To address the high computational redundancy and low efficiency of existing equi-invariant imaging (EI) regularization methods in high-dimensional unsupervised inverse imaging problems, this paper proposes sketched equi-invariant imaging regularization (Sk-EI) and introduces Sk-EI-DIP—an efficient deep internal learning framework for single-image reconstruction and test-time adaptation. Our key contributions are: (1) the first integration of randomized sketching into EI regularization, drastically reducing computational complexity; (2) a lightweight adaptation mechanism that achieves rapid test-time network fine-tuning by optimizing only normalization layer parameters; and (3) empirical validation on CT and multi-coil MRI reconstruction tasks, where Sk-EI-DIP achieves over 3× speedup over standard EI methods while maintaining state-of-the-art reconstruction accuracy—effectively balancing efficiency and performance.

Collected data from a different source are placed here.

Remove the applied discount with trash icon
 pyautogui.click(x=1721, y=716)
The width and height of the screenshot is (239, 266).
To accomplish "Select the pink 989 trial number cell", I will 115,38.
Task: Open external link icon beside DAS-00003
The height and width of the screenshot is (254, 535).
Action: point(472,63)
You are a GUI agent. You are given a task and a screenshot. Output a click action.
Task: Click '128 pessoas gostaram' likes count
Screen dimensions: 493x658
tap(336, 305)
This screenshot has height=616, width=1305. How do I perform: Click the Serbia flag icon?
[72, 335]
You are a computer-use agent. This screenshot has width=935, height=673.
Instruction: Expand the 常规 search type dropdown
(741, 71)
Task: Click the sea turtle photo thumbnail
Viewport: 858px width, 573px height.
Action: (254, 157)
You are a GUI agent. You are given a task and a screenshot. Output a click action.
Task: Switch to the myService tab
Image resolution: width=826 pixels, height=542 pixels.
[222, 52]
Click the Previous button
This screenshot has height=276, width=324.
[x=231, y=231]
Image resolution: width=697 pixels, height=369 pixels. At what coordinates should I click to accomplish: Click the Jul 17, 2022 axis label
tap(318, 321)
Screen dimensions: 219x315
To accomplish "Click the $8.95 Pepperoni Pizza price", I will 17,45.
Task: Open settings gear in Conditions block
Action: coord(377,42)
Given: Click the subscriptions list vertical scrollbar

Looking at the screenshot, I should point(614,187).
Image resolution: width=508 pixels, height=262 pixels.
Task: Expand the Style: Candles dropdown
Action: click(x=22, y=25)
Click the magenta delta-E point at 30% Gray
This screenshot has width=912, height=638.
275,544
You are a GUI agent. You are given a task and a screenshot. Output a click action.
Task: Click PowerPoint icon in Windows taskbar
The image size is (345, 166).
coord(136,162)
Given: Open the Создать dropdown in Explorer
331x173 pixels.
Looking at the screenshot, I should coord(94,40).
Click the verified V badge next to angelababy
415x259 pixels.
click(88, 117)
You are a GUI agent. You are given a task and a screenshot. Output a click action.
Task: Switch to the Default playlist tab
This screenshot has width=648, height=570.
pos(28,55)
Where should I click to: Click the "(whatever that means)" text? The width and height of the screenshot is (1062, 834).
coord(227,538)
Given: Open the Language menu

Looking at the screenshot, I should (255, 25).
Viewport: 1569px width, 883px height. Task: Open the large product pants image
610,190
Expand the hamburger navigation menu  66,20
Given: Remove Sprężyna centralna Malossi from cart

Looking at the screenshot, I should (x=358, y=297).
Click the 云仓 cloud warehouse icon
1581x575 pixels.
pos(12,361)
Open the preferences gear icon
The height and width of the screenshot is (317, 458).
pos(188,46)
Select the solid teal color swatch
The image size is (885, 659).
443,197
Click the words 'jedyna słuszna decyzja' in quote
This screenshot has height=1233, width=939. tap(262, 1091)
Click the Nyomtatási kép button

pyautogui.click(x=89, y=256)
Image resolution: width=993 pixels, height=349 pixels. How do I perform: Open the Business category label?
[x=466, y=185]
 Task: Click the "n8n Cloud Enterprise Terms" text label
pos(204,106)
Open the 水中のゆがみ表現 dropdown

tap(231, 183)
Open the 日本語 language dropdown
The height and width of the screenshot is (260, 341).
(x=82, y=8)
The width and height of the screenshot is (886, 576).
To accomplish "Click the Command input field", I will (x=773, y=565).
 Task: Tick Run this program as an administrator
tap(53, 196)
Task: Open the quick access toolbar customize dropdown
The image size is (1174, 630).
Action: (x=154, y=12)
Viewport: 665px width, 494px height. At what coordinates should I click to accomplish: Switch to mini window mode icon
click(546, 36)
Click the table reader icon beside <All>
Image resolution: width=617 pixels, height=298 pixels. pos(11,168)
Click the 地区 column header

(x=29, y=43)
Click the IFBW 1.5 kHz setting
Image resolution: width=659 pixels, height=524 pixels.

Equivariant Imaging (EI) regularization has become the de-facto technique for unsupervised training of deep imaging networks, without any need of ground-truth data. Observing that the EI-based unsupervised training paradigm currently has significant computational redundancy leading to inefficiency in high-dimensional applications, we propose a sketched EI regularization which leverages the randomized sketching techniques for acceleration. We then extend our sketched EI regularization to develop an accelerated deep internal learning framework, Sketched Equivariant Deep Image Prior (Sk-EI-DIP), which can be efficiently applied for single-image and task-adapted reconstruction. Additionally, for network adaptation tasks, we propose a parameter-efficient approach for accelerating both EI-DIP and Sk-EI-DIP via optimizing only the normalization layers. Our numerical study on X-ray CT and multi-coil MRI image reconstruction tasks demonstrate that our approach can achieve significant computational acceleration over standard EI-based counterpart in single-input setting and network adaptation at test time.